Saturday, November 26, 2011

St. Luigi Orione’s Sense of Humor, Part 2: Dances, Songs and Glandness in the Lord

I Want to be the Saint of Dances, Songs and Gladness in the Lord. 
         In a letter to a Franciscan priest who was to preach their annual retreat, Fr. Orione expressed his desire to serve the Lord with gladness and to be the saint of dances, songs and gladness in the Lord.  

           Let us serve the Lord with gladness: our charism has to be one of joyful charity, our doctrine to be total delight in the Lord, and our life has to be in the Lord, in the Lord, in the Lord, joyfully in the Lord. 
         Dear Father, today I have a great longing to dance: - Will there be dancing in heaven?
         If there is music, there will be dancing too. I want to sing and dance forever. Maybe the Lord will make me a special little corner where I won’t disturb the contemplatives! 
         I'm glad that Heaven will be a continual celebration - and at celebrations there is always joy, singing, dancing and joy in God. I want everyone to be happy, singing and dancing forever; I want to be the saint of dances, songs and delight in the Lord.[1]

I Want to Be Glad and Dance in the Lord, Even During Lent! 
           How can we attract vocations if we are not happy? A question to reflect on seriously. We have to radiate the happiness of God and to be saints of joy.


            Working as we do with the young and with the people – how can we attract them to God if we aren’t cheerful?
Cheerful in the Lord, of course I mean!

#### [Records]

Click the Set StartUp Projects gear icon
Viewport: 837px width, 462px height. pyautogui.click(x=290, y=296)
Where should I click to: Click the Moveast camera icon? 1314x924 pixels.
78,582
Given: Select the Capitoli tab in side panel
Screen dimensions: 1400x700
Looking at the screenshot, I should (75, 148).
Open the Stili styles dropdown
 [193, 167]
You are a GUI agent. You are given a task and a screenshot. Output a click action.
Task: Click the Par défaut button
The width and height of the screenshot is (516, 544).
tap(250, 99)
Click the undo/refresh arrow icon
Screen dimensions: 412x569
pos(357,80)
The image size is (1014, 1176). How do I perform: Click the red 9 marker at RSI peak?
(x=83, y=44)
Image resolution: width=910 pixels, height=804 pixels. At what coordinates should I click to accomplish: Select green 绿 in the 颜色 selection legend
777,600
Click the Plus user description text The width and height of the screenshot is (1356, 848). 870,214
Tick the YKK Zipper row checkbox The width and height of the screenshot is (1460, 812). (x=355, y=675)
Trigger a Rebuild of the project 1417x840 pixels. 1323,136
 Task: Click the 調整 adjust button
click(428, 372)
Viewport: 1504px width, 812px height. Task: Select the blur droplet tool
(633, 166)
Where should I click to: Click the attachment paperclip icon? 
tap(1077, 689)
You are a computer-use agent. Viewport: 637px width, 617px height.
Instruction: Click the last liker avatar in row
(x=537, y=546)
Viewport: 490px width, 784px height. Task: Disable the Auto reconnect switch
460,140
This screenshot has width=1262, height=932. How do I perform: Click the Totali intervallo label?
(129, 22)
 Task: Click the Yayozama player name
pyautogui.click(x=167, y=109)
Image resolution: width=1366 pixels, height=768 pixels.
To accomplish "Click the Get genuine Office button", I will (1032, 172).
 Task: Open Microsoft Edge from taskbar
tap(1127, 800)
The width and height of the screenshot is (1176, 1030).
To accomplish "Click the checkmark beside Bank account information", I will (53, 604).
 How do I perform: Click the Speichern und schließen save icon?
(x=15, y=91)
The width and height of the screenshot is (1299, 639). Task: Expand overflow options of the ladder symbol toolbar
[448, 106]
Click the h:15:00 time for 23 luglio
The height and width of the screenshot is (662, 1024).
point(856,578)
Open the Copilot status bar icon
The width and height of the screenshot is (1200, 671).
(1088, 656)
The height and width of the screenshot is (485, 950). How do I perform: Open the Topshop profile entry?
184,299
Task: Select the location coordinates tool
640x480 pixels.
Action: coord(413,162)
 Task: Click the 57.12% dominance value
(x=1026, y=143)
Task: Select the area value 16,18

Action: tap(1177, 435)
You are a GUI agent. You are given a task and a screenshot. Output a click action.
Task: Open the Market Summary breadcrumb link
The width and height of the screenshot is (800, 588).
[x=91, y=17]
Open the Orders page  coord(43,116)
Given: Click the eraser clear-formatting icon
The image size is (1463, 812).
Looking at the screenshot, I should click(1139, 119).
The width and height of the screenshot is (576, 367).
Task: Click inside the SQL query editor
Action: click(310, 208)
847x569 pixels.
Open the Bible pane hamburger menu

#### [Work to be completed]
Quote every sentence in the blog post on St. Luigi Orione that ends with a question mark. Use only the blog post on St. Luigi Orione to respond.

#### [Task solution]
- "Will there be dancing in heaven?"
- "How can we attract vocations if we are not happy?"
- "Working as we do with the young and with the people – how can we attract them to God if we aren’t cheerful?"